Ins Digitale überführen Für einen ganz anderen Aspekt von Mobilität steht die polizeiliche App des Dataport-Projekts @rtus. Grundidee, so der Produktveranwortliche Michael Roß, sei gewesen, die traditionellen Merkhefte der Polizei ins Digitale zu überführen. Die neue App erlaube nicht nur Notizen auf dem Smartphone, sondern auch den direkten Zugriff auf das Vorgangsbearbeitungssystem @rtus, Datenbankrecherchen, digitale Aufzeichnungen etc.
Erläuterte die umfassende Netzmodernisierung durch die BDBOS: Claus-Dieter Spletter. Foto: BS/Klawon
Im Rahmen des Bund-LänderProgramms Polizei 20/20 konkretisiert das Teilprojekt “Mobilität” die Anforderungen der Polizei an die Kommunikation der Zukunft: ortsunabhängiger Zugriff auf Informationen, Erleichterung der Arbeit, Handlungssicherheit und Flexibilität stehen ganz vorn. Das Team um Teilprojekt-Leiter Oskar Neda von der Zentralen Polizeidirektion Niedersachsen geht das Vorhaben mit agilen Methoden und im iterativen Austausch mit den künftigen Nutzerinnen und Nutzern an. Zunächst steht eine Marktschau an.

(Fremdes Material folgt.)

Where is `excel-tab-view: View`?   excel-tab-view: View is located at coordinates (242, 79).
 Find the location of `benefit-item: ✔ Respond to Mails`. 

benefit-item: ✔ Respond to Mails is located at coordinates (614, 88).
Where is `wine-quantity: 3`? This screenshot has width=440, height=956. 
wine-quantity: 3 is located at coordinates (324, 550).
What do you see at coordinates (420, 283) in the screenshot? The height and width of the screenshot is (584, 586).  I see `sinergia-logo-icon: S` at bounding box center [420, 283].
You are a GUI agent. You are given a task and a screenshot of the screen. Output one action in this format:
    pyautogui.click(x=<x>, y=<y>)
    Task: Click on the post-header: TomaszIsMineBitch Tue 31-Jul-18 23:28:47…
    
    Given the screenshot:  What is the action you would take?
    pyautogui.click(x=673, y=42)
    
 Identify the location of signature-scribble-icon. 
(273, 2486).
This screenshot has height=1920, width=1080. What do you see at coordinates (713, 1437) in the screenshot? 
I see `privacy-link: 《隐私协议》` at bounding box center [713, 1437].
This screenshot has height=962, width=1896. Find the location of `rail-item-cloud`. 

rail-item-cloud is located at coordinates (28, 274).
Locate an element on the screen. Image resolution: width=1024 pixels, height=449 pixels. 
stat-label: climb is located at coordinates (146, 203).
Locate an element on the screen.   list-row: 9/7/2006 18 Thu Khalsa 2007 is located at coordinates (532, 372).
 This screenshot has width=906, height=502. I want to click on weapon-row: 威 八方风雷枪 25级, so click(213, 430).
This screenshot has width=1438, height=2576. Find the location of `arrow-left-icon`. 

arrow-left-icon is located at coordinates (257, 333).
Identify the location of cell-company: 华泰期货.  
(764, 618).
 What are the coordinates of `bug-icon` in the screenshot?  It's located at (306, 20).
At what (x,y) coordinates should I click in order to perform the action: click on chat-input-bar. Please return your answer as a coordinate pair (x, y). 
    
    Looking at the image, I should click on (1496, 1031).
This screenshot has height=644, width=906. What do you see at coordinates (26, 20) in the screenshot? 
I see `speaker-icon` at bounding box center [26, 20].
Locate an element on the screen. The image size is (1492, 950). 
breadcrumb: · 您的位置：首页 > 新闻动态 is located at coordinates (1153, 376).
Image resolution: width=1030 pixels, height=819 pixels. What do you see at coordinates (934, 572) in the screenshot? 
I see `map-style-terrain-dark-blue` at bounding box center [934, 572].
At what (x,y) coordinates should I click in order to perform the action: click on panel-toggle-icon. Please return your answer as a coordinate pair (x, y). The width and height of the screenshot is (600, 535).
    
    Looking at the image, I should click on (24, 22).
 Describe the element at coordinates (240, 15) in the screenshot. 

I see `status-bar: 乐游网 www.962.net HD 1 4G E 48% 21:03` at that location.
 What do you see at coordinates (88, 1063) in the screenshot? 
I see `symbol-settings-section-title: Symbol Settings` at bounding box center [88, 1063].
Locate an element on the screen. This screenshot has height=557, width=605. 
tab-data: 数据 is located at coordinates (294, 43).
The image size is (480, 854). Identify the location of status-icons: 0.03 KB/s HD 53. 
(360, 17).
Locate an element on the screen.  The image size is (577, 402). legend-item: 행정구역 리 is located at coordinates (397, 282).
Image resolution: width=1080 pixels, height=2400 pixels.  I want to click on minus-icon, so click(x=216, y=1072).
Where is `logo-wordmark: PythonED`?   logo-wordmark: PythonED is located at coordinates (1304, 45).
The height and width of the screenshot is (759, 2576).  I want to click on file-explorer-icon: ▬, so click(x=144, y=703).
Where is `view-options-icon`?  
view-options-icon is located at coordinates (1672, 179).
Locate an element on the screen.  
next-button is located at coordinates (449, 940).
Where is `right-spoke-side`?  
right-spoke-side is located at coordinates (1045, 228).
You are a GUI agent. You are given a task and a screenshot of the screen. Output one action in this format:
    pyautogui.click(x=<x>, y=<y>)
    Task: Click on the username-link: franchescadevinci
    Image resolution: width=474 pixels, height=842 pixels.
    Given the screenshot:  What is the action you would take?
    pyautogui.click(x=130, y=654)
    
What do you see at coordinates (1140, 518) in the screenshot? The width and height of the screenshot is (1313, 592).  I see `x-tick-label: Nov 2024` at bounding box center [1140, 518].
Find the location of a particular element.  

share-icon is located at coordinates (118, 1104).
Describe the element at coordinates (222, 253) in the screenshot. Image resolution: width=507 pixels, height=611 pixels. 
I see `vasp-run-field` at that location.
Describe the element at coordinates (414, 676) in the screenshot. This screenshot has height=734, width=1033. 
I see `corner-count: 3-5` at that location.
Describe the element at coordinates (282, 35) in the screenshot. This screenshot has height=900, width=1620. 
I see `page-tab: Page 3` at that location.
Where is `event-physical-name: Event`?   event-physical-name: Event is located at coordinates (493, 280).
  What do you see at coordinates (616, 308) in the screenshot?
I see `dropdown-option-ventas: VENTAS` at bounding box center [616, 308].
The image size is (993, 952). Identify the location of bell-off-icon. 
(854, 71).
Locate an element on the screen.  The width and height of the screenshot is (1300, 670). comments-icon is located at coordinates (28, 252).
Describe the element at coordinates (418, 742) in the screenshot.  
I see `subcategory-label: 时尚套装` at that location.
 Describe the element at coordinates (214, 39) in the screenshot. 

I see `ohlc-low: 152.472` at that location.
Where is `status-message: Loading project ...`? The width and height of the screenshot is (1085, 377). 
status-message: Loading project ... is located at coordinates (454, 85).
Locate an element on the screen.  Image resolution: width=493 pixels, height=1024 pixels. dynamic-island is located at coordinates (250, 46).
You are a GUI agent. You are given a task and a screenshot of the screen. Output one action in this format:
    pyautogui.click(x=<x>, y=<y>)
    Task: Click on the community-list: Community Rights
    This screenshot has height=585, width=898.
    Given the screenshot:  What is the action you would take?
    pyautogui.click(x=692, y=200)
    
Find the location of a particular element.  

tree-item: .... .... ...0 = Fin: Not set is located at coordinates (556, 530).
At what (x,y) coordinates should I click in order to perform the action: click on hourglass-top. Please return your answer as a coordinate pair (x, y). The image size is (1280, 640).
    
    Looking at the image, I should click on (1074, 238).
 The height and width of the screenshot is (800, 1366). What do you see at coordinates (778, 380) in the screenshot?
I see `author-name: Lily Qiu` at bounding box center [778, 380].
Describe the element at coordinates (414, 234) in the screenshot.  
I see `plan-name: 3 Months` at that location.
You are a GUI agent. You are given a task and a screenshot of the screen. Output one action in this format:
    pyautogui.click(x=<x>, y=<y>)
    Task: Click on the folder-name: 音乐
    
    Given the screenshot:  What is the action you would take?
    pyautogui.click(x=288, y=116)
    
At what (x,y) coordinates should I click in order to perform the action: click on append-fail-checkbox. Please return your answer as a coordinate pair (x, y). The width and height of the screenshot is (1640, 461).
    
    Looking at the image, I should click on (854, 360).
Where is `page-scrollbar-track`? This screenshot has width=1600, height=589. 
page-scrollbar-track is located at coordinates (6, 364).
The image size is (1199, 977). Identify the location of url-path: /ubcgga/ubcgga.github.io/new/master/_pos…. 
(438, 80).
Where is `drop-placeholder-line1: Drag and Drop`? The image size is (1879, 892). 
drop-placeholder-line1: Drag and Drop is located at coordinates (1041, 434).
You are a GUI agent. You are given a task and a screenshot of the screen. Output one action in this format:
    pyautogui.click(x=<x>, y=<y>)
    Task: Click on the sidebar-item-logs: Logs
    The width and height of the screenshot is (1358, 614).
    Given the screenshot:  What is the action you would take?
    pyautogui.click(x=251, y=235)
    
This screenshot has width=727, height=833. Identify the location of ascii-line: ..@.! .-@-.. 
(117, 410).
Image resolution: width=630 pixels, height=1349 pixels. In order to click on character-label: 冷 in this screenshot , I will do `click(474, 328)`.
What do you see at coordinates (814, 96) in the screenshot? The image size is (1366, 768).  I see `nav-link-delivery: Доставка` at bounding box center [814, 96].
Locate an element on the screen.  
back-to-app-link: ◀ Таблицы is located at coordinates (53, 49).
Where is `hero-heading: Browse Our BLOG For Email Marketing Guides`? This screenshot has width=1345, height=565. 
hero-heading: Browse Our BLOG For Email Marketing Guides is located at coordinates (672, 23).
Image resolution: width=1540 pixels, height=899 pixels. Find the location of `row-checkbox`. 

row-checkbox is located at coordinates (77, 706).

Kooperative Leitstelle für Berlin Dass man einen langen Atem zur Umsetzung braucht, haben Berlins Feuerwehr und Polizei in den letzten Jahren beim Aufbau ihrer gemeinsamen kooperativen Leitstelle erfahren, die nicht nur neue einheitliche Technik, Organisationsveränderungen und Umbauten, sondern sogar einen Neubau erfordert. Doch jetzt können Projektleiter Thomas Schnitzer und sein IABGBerater Dr. Stephan Gottwald erstmals strahlen: Die komplexe Planung stehe, der Zuschlag für die Technik sei erteilt. Nur beim geplanten Neubau stünden noch Genehmigungen aus. Angestrebt wird eine Inbetriebnahme ab 2023/2024. Die Fachwelt ist gespannt.